There came a dream-time when the storm was gone and men with broad South African accents teemed out of helicopters on the deck and took over the running of the ship, but still the Captain and his Third Mate would not leave the helm; nor would the Chief leave the engine room.
There came a bright, winter-clear morning, brilliant after rain; and out of the heart of the morning came South Africa, and Durban, where they could safely rest at last.
ATLANTIC
Chapter Fifteen
Sometimes, when conditions are right, off Cape Agulhas where Africa comes to its southernmost point, forming a wedge between the oceans, there is a cliff of water. Ships going west must step down into the Atlantic. It is there because at this point the warm Agulhas Current, which sweeps constantly down the east coast, meets the cold Benguela Current, spawn of the perpetual West Wind Drift, which flows forever up the west coast to the Equator.
At dawn on 17th August, ten days after she had been towed into Durban, Prometheus crashed forward over the twenty-foot sheer drop and he sprang awake, knowing the movement well. He rolled his solid body out of the bunk and crossed to the porthole. Africa was hidden by the starboard section of the bridge. He looked forward along the long deck at the glass-green swells of the Cape rollers coming at him in a majestic series: all that separated him from South America, Buenos Aires and the River Plate. He struck the metal rim of the porthole with his fist, overcome like a child with the simple joy of being back.

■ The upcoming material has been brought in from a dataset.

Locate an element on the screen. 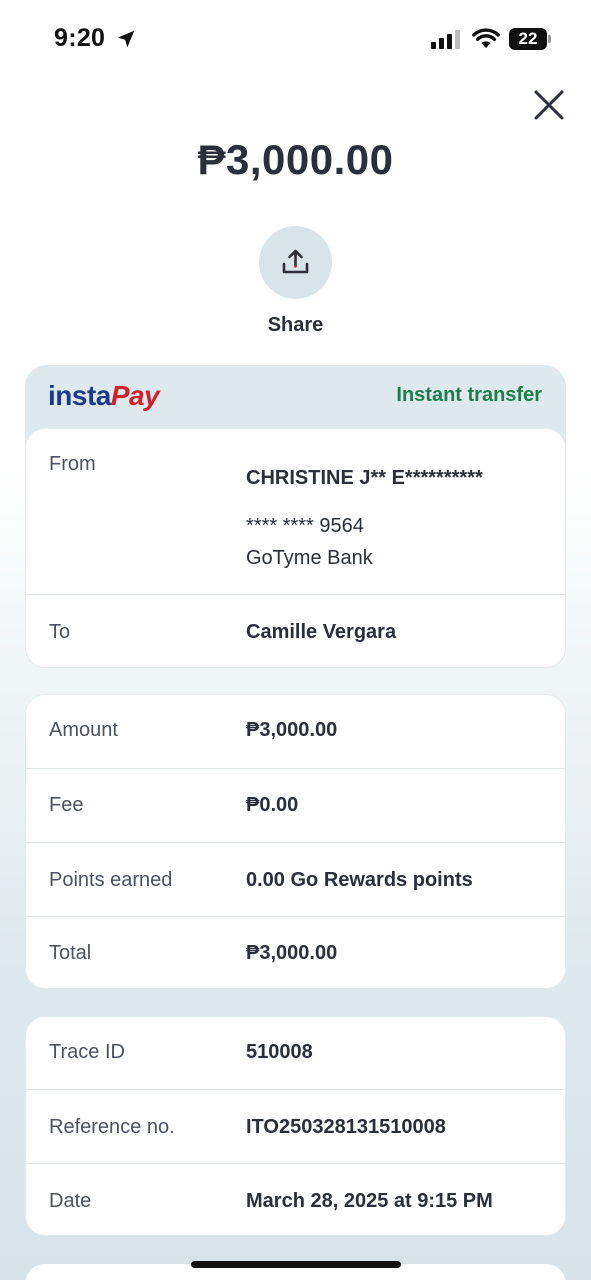  from-bank: GoTyme Bank is located at coordinates (310, 558).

Half an hour later, when he was washed and dressed, there came a discreet knock at the door. The wise-eyed girl who passed for Third Mate among this strange crew stood there. 'Captain Mariner will see you now, sir,' she said.

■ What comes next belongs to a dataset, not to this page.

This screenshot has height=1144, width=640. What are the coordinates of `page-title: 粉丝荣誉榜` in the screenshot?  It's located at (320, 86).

Levkas nodded, looking her slowly up and down, and smiling like a wolf.
The two of them met formally on the bridge, Richard sitting in his big black chair, Levkas standing at his ease close by.
These were the closing moments of John's watch and Robin was ready to relieve him. Ben had found it necessary to fiddle about with the Sat Nav. Salah was at the helm. Ho hung around with a tray of cooling coffee which nobody seemed to want.

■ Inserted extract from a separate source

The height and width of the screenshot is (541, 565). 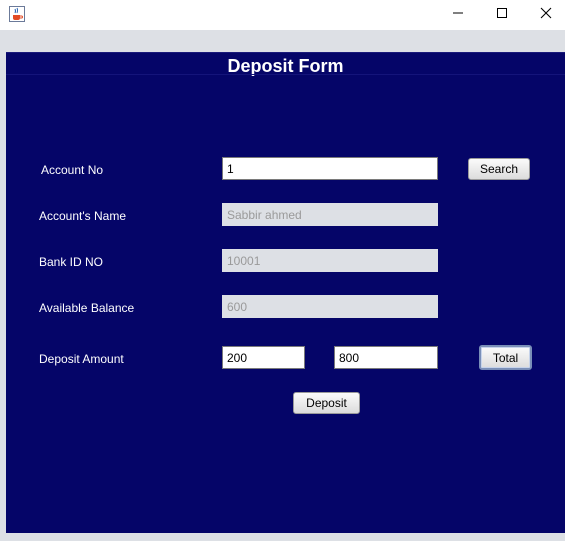 I want to click on available-balance-label: Available Balance, so click(x=87, y=308).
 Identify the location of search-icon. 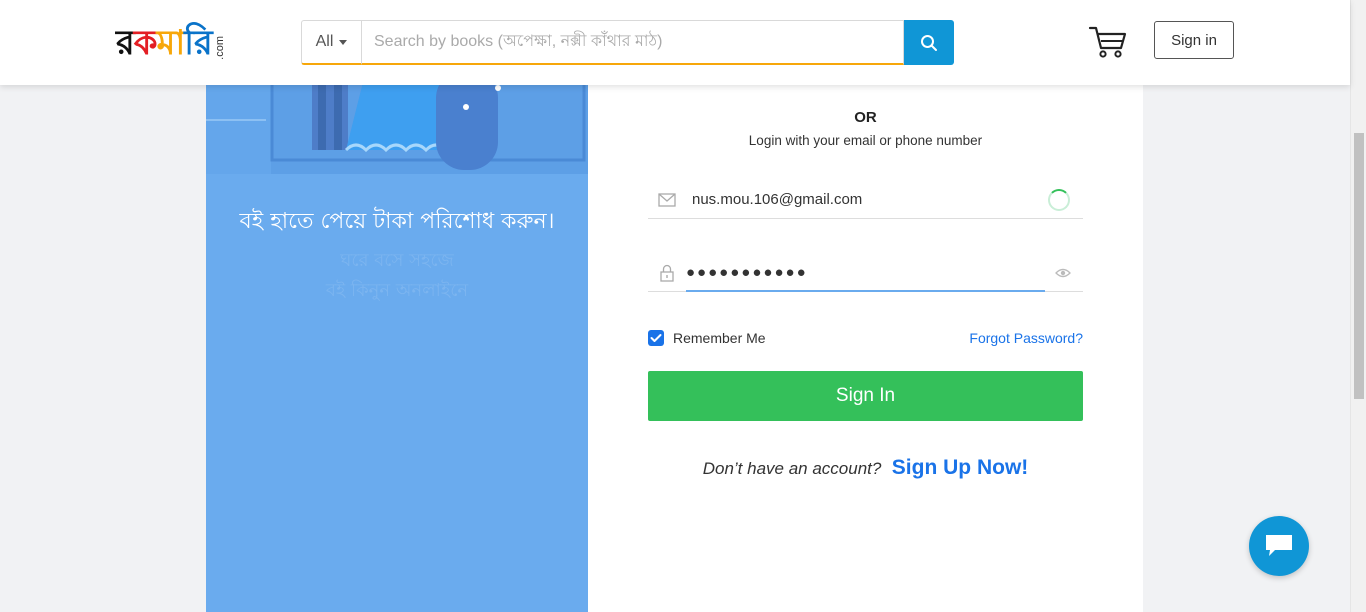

Levkas knew he was on trial here, and was only surprised that his jury should have been welded into so close a team so quickly by this quiet-looking Englishman.
In fact, they had met briefly last night just after Levkas had stepped off the helicopter, when he had handed over the papers Demetrios had given him, then retired quickly to bed pleadin
g convalescent weakness: he had been very close to death, after all. And he had wanted to put off this moment for a time, while he tested the water; prepared his lies.
He had always meant to come back aboard. There was too much unfinished business here to let things lie. As soon as he had discovered, much to his surprise, that he was not dead but in intensive care in Abadan, he had plotted his return. Kostas Demetrios, occasional visitor to his bedside, had proved unexpectedly supportive. Suspiciously so. There could be no question of him resuming command, of course, but it would be no problem to appoint him Owner's Representative and allow him to complete the trip. In fact, of course, it would be of great benefit to Demetrios to have someone aboard who knew exactly what was going on.
Levkas knew there had to be at least one other person aboard - conceivably more - who also knew the Owner's plans; but he had no real desire to know who they were. He had matters of his own to settle. And, because of his strange position aboard, he would have nothing with which to fill his time except what the Americans called 'snooping'.
He put on his most innocent expression and began to lie. 'The Owner is a superstitious man, Captain Mariner. He has bought, he thinks, an unlucky ship. Look at her record, and how many have died or come close to death in such a short time. He is actually beginning to wonder whether she is not trying to destroy anyone who comes aboard her.'
Ho gave a quiet grunt, almost of agreement. Much the same sentiments had been expressed by some of his stewards. He had had trouble getting one or two of them back aboard.